Segment Start: Data to process
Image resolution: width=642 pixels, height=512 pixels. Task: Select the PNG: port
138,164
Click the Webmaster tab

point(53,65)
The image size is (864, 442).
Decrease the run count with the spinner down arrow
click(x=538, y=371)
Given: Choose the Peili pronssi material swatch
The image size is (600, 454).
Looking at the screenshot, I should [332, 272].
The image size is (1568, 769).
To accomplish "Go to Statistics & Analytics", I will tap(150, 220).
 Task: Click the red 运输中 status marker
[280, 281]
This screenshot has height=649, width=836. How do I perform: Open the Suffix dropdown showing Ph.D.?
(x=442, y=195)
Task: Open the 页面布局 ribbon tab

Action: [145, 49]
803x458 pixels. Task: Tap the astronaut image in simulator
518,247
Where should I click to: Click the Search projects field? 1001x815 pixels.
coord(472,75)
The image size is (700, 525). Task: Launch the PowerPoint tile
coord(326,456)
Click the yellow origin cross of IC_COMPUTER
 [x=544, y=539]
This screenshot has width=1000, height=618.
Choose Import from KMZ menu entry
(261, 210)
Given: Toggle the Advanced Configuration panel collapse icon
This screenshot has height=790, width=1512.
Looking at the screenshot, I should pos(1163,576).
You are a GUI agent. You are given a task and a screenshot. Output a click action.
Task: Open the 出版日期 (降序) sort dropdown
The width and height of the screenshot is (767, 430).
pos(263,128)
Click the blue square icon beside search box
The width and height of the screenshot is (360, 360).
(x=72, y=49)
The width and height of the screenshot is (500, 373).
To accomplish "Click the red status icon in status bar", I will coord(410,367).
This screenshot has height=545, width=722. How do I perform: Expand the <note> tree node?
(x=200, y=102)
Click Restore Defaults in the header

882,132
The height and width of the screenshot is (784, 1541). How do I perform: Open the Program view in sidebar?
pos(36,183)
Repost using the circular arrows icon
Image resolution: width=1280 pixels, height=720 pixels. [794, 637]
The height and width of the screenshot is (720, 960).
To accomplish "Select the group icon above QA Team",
Segment End: Data to process
Task requirements
The answer must be the lines from the one containing "The image size is (700, 525)." through the last line of the records, written out exactly; please include nothing more.

Completed exercise
The image size is (700, 525). Task: Launch the PowerPoint tile
coord(326,456)
Click the yellow origin cross of IC_COMPUTER
 [x=544, y=539]
This screenshot has width=1000, height=618.
Choose Import from KMZ menu entry
(261, 210)
Given: Toggle the Advanced Configuration panel collapse icon
This screenshot has height=790, width=1512.
Looking at the screenshot, I should pos(1163,576).
You are a GUI agent. You are given a task and a screenshot. Output a click action.
Task: Open the 出版日期 (降序) sort dropdown
The width and height of the screenshot is (767, 430).
pos(263,128)
Click the blue square icon beside search box
The width and height of the screenshot is (360, 360).
(x=72, y=49)
The width and height of the screenshot is (500, 373).
To accomplish "Click the red status icon in status bar", I will coord(410,367).
This screenshot has height=545, width=722. How do I perform: Expand the <note> tree node?
(x=200, y=102)
Click Restore Defaults in the header

882,132
The height and width of the screenshot is (784, 1541). How do I perform: Open the Program view in sidebar?
pos(36,183)
Repost using the circular arrows icon
Image resolution: width=1280 pixels, height=720 pixels. [794, 637]
The height and width of the screenshot is (720, 960).
To accomplish "Select the group icon above QA Team",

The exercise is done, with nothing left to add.